[Start of Attachment]
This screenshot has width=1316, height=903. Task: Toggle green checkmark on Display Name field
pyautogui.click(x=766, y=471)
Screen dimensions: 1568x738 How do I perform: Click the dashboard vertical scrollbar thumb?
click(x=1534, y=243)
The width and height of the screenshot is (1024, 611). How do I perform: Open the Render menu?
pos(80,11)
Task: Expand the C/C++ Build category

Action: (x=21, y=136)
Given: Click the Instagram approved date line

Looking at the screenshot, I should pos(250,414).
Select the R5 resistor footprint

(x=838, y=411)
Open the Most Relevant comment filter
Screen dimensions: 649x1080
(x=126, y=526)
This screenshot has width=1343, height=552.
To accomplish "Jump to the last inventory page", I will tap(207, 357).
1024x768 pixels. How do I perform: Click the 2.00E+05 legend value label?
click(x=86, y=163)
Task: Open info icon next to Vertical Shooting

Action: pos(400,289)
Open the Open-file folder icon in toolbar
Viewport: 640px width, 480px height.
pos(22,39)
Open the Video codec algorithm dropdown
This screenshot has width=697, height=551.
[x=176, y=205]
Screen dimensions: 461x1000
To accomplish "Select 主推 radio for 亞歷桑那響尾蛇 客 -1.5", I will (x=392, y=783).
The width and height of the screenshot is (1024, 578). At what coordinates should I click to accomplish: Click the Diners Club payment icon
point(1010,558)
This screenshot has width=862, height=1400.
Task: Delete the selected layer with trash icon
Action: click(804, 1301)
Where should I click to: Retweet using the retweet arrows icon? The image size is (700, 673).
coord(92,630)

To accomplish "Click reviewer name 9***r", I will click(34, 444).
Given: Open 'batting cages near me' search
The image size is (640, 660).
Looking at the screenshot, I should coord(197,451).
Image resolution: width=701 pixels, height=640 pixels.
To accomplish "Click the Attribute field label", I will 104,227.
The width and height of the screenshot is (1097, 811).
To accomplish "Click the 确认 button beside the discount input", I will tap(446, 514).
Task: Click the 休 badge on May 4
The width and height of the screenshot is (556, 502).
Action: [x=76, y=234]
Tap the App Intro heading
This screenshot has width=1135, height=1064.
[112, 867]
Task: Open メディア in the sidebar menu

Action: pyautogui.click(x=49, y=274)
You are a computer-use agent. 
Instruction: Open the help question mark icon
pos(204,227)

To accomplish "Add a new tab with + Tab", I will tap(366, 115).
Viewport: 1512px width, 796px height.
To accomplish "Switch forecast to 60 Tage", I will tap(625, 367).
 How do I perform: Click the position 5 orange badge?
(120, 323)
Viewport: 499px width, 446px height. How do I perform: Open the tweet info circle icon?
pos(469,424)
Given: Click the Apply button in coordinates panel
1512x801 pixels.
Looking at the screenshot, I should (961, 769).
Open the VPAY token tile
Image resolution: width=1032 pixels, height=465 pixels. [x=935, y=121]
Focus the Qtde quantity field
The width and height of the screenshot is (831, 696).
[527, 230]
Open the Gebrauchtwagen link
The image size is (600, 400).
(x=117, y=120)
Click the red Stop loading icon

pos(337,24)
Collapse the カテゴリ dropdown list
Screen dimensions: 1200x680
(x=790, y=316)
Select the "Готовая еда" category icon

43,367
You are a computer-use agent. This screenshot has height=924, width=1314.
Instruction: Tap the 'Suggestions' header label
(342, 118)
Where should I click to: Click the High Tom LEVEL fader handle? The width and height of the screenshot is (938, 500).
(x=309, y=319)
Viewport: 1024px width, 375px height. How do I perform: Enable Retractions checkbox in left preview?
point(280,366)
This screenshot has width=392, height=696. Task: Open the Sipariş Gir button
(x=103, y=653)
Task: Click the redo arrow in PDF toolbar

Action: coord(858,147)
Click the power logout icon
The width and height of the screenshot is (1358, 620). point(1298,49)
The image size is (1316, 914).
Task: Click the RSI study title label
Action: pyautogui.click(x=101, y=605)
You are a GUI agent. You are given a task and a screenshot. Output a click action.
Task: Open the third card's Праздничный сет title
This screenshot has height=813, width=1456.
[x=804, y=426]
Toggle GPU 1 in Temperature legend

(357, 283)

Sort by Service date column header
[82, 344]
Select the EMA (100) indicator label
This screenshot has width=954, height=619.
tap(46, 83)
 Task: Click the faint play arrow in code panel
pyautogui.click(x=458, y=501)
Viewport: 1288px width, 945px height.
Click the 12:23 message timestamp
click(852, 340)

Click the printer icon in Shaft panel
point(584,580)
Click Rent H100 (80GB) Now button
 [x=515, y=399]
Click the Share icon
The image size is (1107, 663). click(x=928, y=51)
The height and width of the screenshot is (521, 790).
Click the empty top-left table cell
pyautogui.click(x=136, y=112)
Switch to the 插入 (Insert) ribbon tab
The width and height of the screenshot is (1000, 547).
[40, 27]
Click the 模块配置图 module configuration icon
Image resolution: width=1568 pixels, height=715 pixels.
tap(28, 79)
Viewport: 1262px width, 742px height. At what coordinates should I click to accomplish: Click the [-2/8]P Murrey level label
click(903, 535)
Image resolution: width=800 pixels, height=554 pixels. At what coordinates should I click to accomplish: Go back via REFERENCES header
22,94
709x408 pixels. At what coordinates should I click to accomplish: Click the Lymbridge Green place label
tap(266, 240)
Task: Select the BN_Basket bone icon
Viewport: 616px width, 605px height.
[End of Attachment]
* _Work to be completed_
Return the lines of the records that include the string "computer".

* _Written response_
You are a computer-use agent. 
You are a computer-use agent. This screenshot has height=924, width=1314.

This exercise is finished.